This brings a significant additional dimension to the risks associated with information security breaches and provides a new imperative for the effective management of risk.

Addressing these legal risks will require an increased level of engagement between the CIO and corporate legal advisers. Bridges between the disciplines of law and IT will need to be built, and lawyers and CIOs will need to break out of their respective silos of expertise to develop a coordinated response.

This will not be easy. Close collaboration between the CIO and the lawyer tends to be the exception rather than the norm because they often have little or no understanding of the core concepts that underpin each other’s respective disciplines. However, if increased levels of shared understanding are not achieved, then the response of corporate Australia to a whole new landscape of legal risk will be substantially underdone or misdirected.

The TJX case should be regarded as an indicator of things to come.

The TJX case

The TJX case is a good place to start to develop an understanding of the types of legal actions that are now flowing from information security breaches. This litigation resulted in American retailer TJX paying around $US80 million in compensation following a hack in which 45 million credit cards were lost.

Before looking at the TJX case in more detail, let’s briefly deal with one furphy that might otherwise confuse the newcomer to this field. The TJX case occurred in the USA, and Massachusetts state law applied – isn’t Australian law different? The short answer is not much, particularly in the areas of law that fell to be considered in TJX. If the facts of TJX were transposed to an Australian court, the applicable laws would be very similar. Both the Australian and the USA legal systems developed originally from British common law: While there are some local differences, there is a high level of commonality across the laws of all nations with an ‘anglo’ legal heritage.

The proceedings against TJX were brought by a group of ‘issuing’ banks — ones that issue credit cards to their customers. In essence, the banks’ case followed that:

  1. TJX had failed to maintain an appropriate level of information security;
  2. As a result, hackers were able to break into TJX’s systems and steal millions of credit and debit card records belonging to TJX’s customers;
  3. The hackers then sold those records on the internet, where they were purchased by fraudsters around the world;
  4. The fraudsters used the stolen records to commit numerous online transactions;
  5. The issuing banks were obliged to cover those fraudulent transactions on behalf of the innocent cardholders and were massively out of pocket as a result;
  6. The issuing banks were entitled to reimbursement of their losses from TJX, since those losses flowed from TJX’s inadequate security regime.

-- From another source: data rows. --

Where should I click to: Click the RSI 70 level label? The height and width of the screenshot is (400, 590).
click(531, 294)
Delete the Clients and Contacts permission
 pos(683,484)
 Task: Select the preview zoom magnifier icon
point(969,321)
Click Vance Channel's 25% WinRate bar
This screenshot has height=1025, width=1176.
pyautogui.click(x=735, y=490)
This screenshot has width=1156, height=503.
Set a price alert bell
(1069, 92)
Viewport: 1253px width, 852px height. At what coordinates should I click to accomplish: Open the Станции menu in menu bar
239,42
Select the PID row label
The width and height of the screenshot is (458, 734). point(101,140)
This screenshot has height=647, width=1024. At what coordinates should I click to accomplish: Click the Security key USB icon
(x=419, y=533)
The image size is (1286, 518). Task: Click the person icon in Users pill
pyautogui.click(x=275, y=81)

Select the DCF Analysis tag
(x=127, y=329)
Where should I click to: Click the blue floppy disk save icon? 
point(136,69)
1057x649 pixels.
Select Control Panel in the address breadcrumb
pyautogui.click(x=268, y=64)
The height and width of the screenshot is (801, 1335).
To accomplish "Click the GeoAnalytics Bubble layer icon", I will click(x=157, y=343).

In legal terms, this translated into the following claims against TJX;

  1. Negligence
  2. Breach of contract
  3. Breach of the Massachusetts equivalent of section 52 of the Australian Trade Practices Act (the two pieces of legislation are very similar for practical purposes)
  4. Negligent misrepresentation — for all intents and purposes the same as breach of section 52.

Other subsequent cases where organisations are being sued for operating inadequate information security regimes, discussed below, were built on the same legal foundations.

Next page: Tort of negligence, breach of contract

Join the CIO Australia group on LinkedIn. The group is open to CIOs, IT Directors, COOs, CTOs and senior IT managers.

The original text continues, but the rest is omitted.